Rewrite every line of the records below as a Markdown table with two columns, Row and Line. Number the rows in order and skip any blank lines.
↓
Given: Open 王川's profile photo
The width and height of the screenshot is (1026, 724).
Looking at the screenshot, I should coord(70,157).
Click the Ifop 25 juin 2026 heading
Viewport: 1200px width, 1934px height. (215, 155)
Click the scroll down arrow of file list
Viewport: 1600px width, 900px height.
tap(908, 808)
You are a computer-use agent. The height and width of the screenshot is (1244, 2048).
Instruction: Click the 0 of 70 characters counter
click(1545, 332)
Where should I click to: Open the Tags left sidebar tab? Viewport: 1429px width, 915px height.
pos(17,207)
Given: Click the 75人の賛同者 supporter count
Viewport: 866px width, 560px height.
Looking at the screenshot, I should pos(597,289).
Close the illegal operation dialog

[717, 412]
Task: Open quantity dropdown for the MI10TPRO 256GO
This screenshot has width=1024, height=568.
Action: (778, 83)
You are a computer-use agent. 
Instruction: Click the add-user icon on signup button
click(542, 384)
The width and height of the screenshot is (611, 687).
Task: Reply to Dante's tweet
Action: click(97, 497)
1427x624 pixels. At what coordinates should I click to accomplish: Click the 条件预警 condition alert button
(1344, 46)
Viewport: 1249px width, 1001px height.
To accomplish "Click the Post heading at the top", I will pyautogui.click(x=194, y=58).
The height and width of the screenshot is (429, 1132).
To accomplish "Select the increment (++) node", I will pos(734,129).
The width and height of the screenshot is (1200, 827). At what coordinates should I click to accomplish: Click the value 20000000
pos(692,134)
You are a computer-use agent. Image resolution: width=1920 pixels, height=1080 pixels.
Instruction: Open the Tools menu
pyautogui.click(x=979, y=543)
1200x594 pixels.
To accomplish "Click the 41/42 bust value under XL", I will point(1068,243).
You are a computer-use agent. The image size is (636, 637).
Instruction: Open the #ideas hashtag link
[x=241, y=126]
↑
* TASK OUTPUT:
| Row | Line |
|---|---|
| 1 | Given: Open 王川's profile photo |
| 2 | The width and height of the screenshot is (1026, 724). |
| 3 | Looking at the screenshot, I should coord(70,157). |
| 4 | Click the Ifop 25 juin 2026 heading |
| 5 | Viewport: 1200px width, 1934px height. (215, 155) |
| 6 | Click the scroll down arrow of file list |
| 7 | Viewport: 1600px width, 900px height. |
| 8 | tap(908, 808) |
| 9 | You are a computer-use agent. The height and width of the screenshot is (1244, 2048). |
| 10 | Instruction: Click the 0 of 70 characters counter |
| 11 | click(1545, 332) |
| 12 | Where should I click to: Open the Tags left sidebar tab? Viewport: 1429px width, 915px height. |
| 13 | pos(17,207) |
| 14 | Given: Click the 75人の賛同者 supporter count |
| 15 | Viewport: 866px width, 560px height. |
| 16 | Looking at the screenshot, I should pos(597,289). |
| 17 | Close the illegal operation dialog |
| 18 | [717, 412] |
| 19 | Task: Open quantity dropdown for the MI10TPRO 256GO |
| 20 | This screenshot has width=1024, height=568. |
| 21 | Action: (778, 83) |
| 22 | You are a computer-use agent.  |
| 23 | Instruction: Click the add-user icon on signup button |
| 24 | click(542, 384) |
| 25 | The width and height of the screenshot is (611, 687). |
| 26 | Task: Reply to Dante's tweet |
| 27 | Action: click(97, 497) |
| 28 | 1427x624 pixels. At what coordinates should I click to accomplish: Click the 条件预警 condition alert button |
| 29 | (1344, 46) |
| 30 | Viewport: 1249px width, 1001px height. |
| 31 | To accomplish "Click the Post heading at the top", I will pyautogui.click(x=194, y=58). |
| 32 | The height and width of the screenshot is (429, 1132). |
| 33 | To accomplish "Select the increment (++) node", I will pos(734,129). |
| 34 | The width and height of the screenshot is (1200, 827). At what coordinates should I click to accomplish: Click the value 20000000 |
| 35 | pos(692,134) |
| 36 | You are a computer-use agent. Image resolution: width=1920 pixels, height=1080 pixels. |
| 37 | Instruction: Open the Tools menu |
| 38 | pyautogui.click(x=979, y=543) |
| 39 | 1200x594 pixels. |
| 40 | To accomplish "Click the 41/42 bust value under XL", I will point(1068,243). |
| 41 | You are a computer-use agent. The image size is (636, 637). |
| 42 | Instruction: Open the #ideas hashtag link |
| 43 | [x=241, y=126] |